Site Reliability Engineer at Klaviyo (Boston, MA)

About Klaviyo

Email will no longer suck. Klaviyo is using technology to reinvent email marketing from the ground up. For too long marketing has been pretty selfish. Companies blast everyone with the same email, not because they think that’s what customers want, but because they don’t have a choice.

Klaviyo fundamentally changes the game. Our software ties together everything companies know about their customers, processes massive quantities of data in real-time, and uses it drive a platform that’s part CRM, part analytics engine and 100% an email platform that gets results.

Technology has come a long way in the last 15 years, but email hasn’t really changed. We’re here to fix that.

About the Role

Site Reliability Engineering (SRE) is essentially what you get when you treat system operations as if it is a software problem. The mission of the Site Reliability Engineering team is to ensure uninterrupted service for Klaviyo customers and act as force multiplier for Klaviyo product teams to deliver better software faster.

Klaviyo is a high growth technology driven company and is passionate about the user experience of its application and the well orchestrated operations of its service infrastructure.
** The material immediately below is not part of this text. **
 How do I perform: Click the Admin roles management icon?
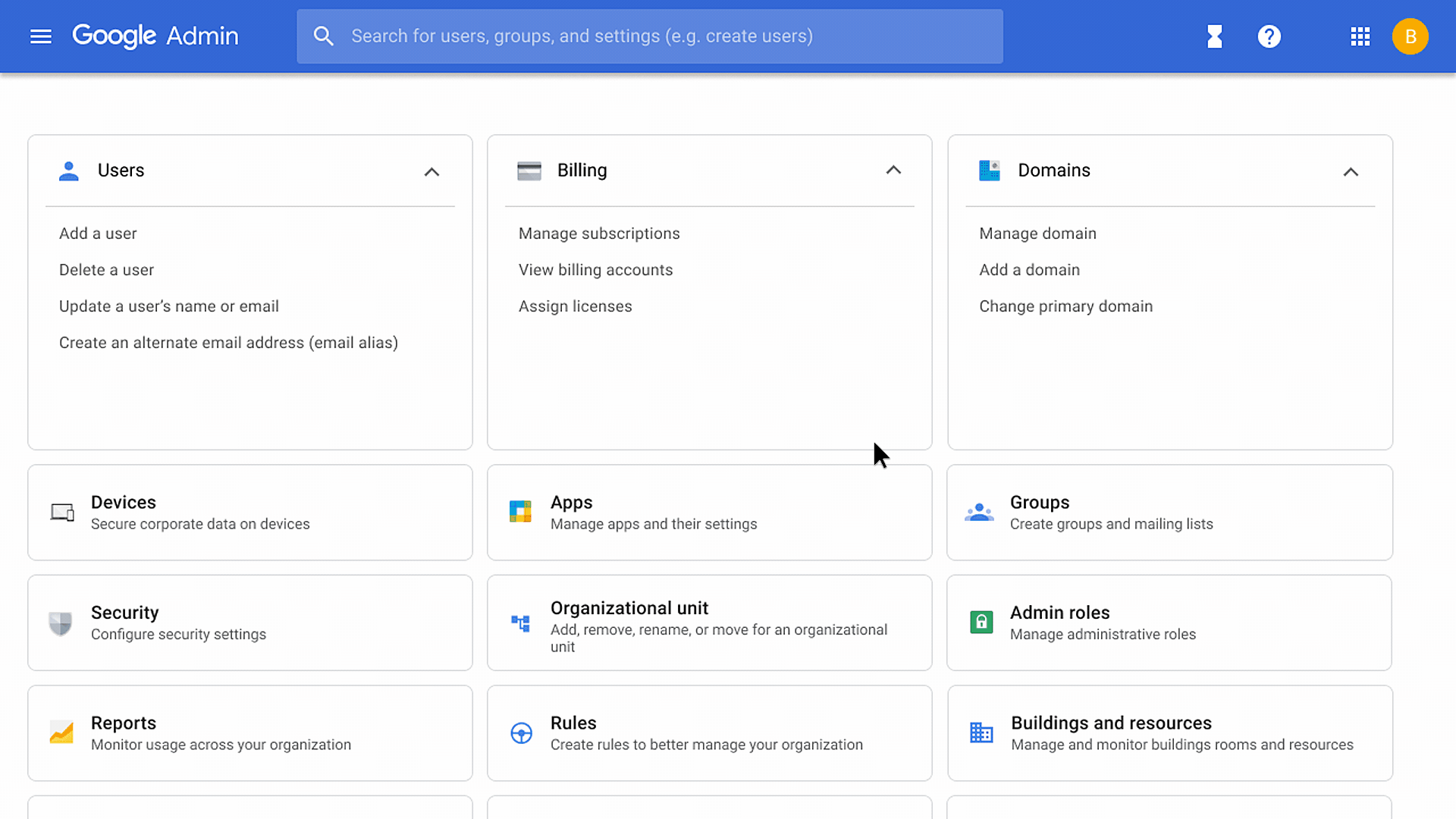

The SRE team works on its own initiatives to build foundational backend services but also builds tooling and automation to allow product teams to release and scale their software predictably.

SREs are team players and embed themselves within product teams to advance the architecture and performance of software systems and to train their peers in topics such as debugging distributed systems, building self-healing capabilities or eking out every drop of performance possible.

As a Site Reliability Engineer you will have ownership of foundational Klaviyo services and a big impact on our product teams. Klaviyo’s infrastructure, event processing, and team have grown 300% year over year so there are always new skills to learn and technical challenges to solve the right way.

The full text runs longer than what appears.